*PROVIDED DATA*.
·····

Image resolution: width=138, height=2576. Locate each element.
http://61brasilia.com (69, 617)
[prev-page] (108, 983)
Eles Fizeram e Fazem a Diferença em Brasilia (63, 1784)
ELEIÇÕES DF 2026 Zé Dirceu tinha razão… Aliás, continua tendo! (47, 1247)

·····

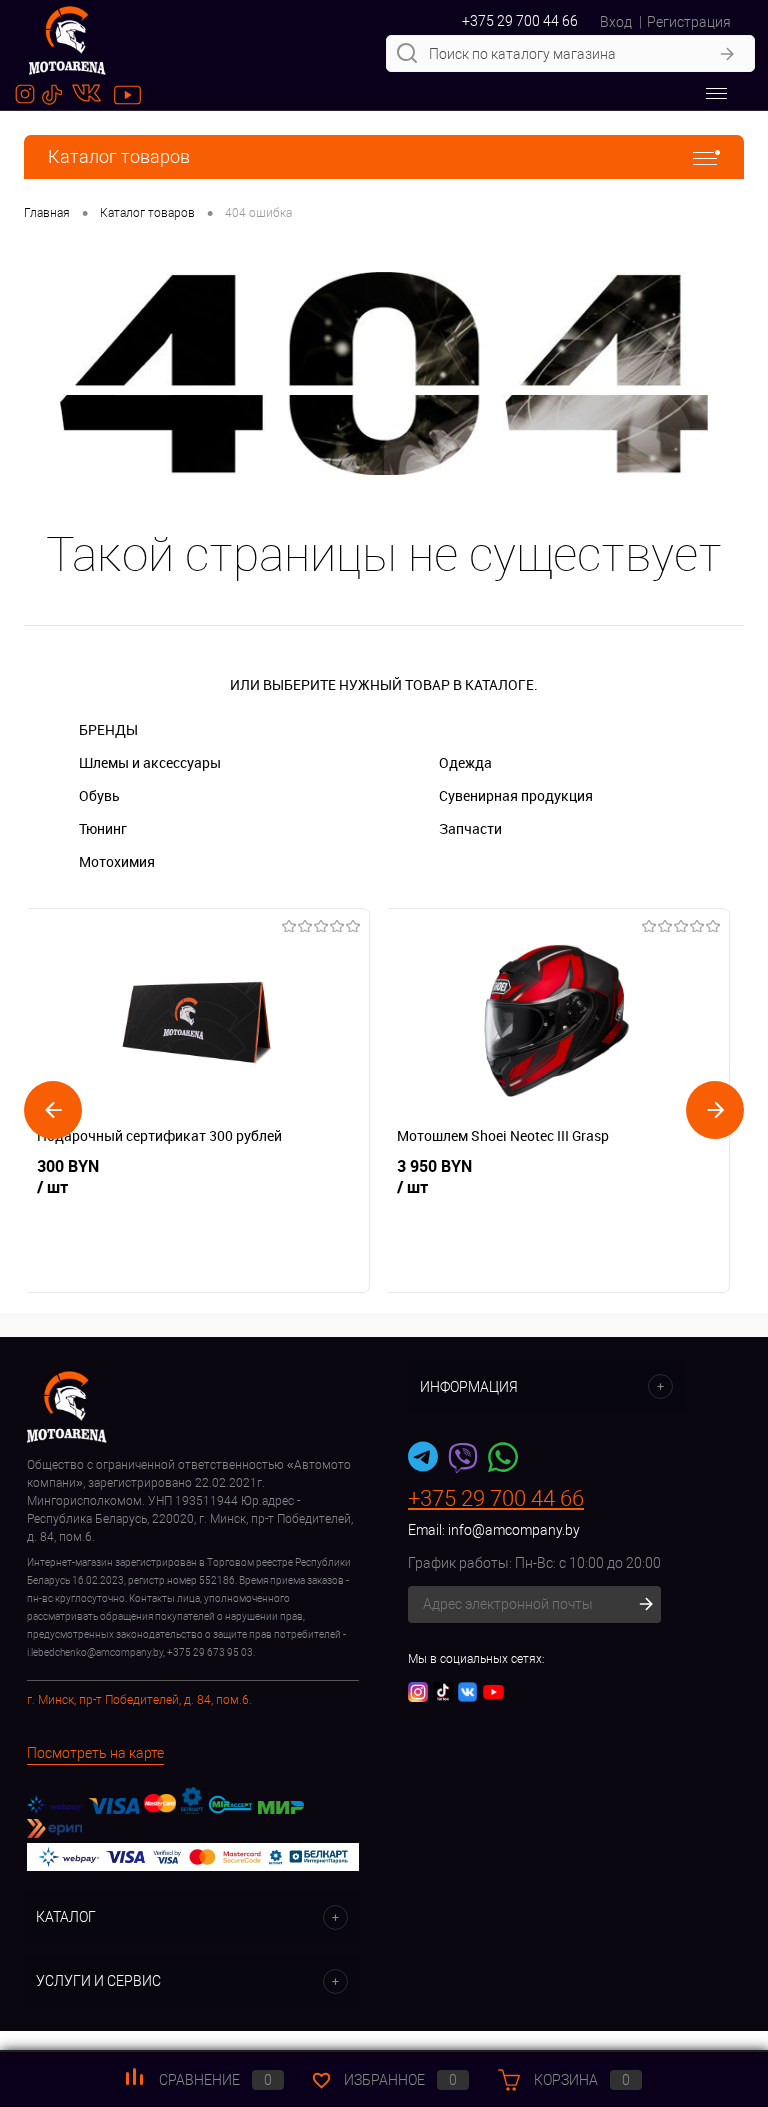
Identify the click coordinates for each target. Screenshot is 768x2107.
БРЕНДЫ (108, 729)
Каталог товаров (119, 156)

·····

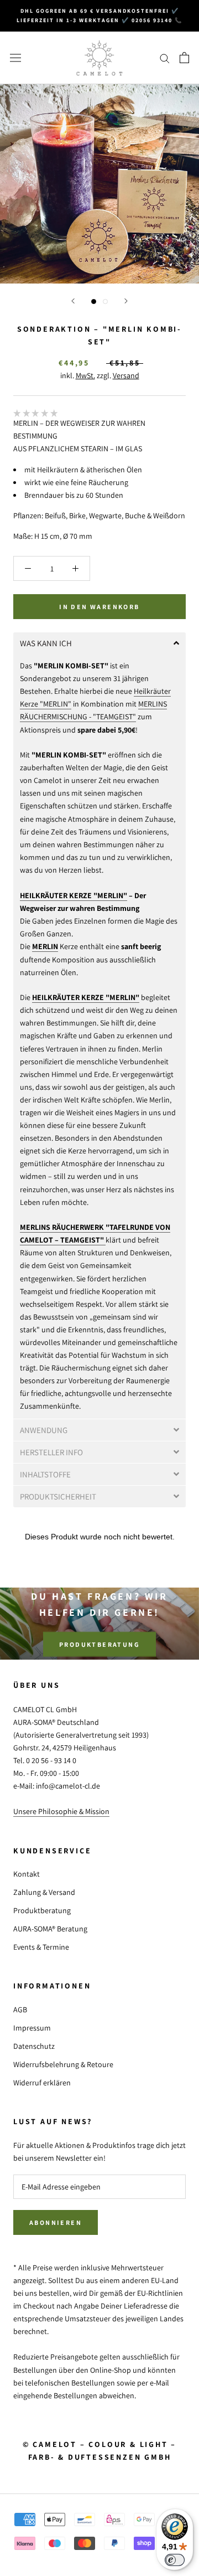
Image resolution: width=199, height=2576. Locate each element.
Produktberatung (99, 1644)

·····

*WHAT THE TASK REQUIRES*. Beginning with the line containing "Image resolution: width=138, height=2576." and ending with the line containing "ELEIÇÕES DF 2026", extract those lines exactly from the listing above, and only those.

*RESULT FOR THIS TASK*.
Image resolution: width=138, height=2576. Locate each element.
http://61brasilia.com (69, 617)
[prev-page] (108, 983)
Eles Fizeram e Fazem a Diferença em Brasilia (63, 1784)
ELEIÇÕES DF 2026 Zé Dirceu tinha razão… Aliás, continua tendo! (47, 1247)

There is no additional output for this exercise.